MEI Prominent Speaker Series: On the Economic Causes of the Arab Spring and its Possible Developments

ABSTRACT :

The Arab Spring has been analysed primarily as a phenomenon motivated by the quest for freedom and dignity, but its economic causes have been under-researched. The discussion of economic causes of the Arab Spring presents a puzzle, because several economic indicators seemingly tell us that the previous decade had seen rather positive developments in many of the countries involved. In this lecture, Professor Luciani recommends to go beyond the surface and conduct a country by country analysis to understand how the cycle of high oil prices, which started in 2004 and came to an end in 2014, resulted to the plunging of the entire region into political disarray and conflict. Attention must be paid to the specific mechanism for rent redistribution that were adopted (or not adopted) at the national and, especially, regional level to understand the root causes of the regional turmoil.

About the Speakers
Professor Giacomo Luciani School of International Affairs, Sciences Po (Paris)

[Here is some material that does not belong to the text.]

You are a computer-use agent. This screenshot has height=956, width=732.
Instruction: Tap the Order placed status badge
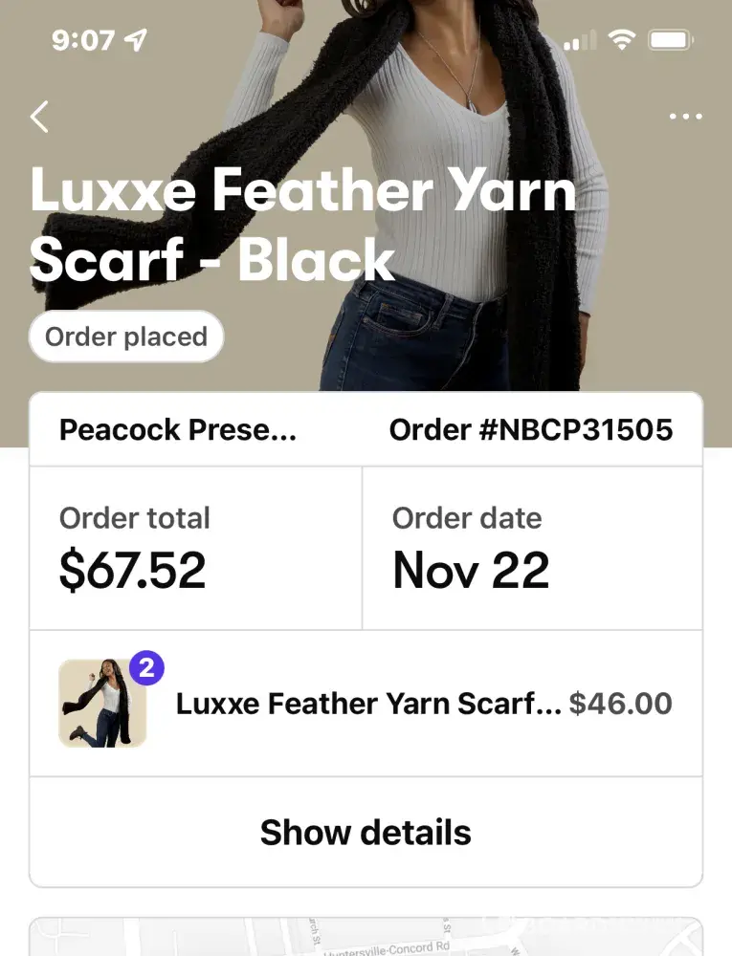pos(126,337)
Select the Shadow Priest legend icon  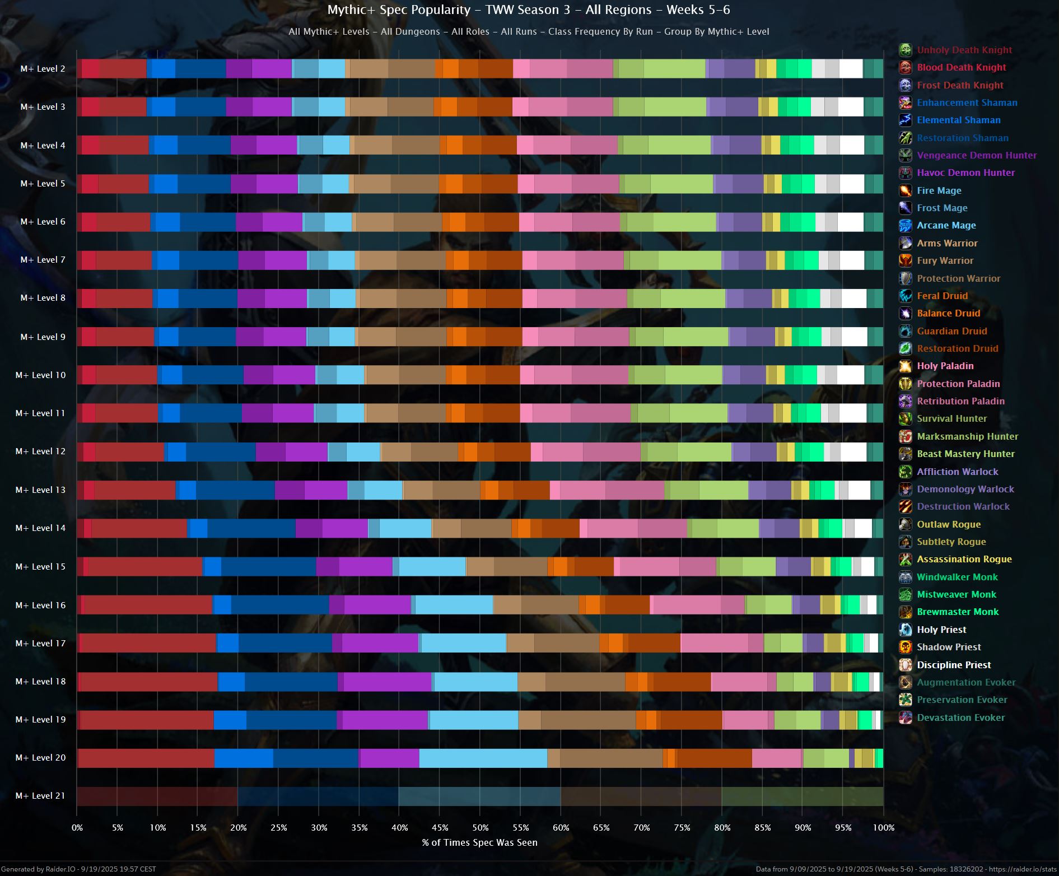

Giacomo Luciani leads the Master in International Energy at the Paris School of International Affairs, Sciences Po; and is adjunct professor of interdisciplinary studies at the Graduate Institute of International and Development Studies in Geneva. In 2010-13 he was Princeton Global Scholar at the Woodrow Wilson School of Public and International Affairs and the Department of Near Eastern Studies.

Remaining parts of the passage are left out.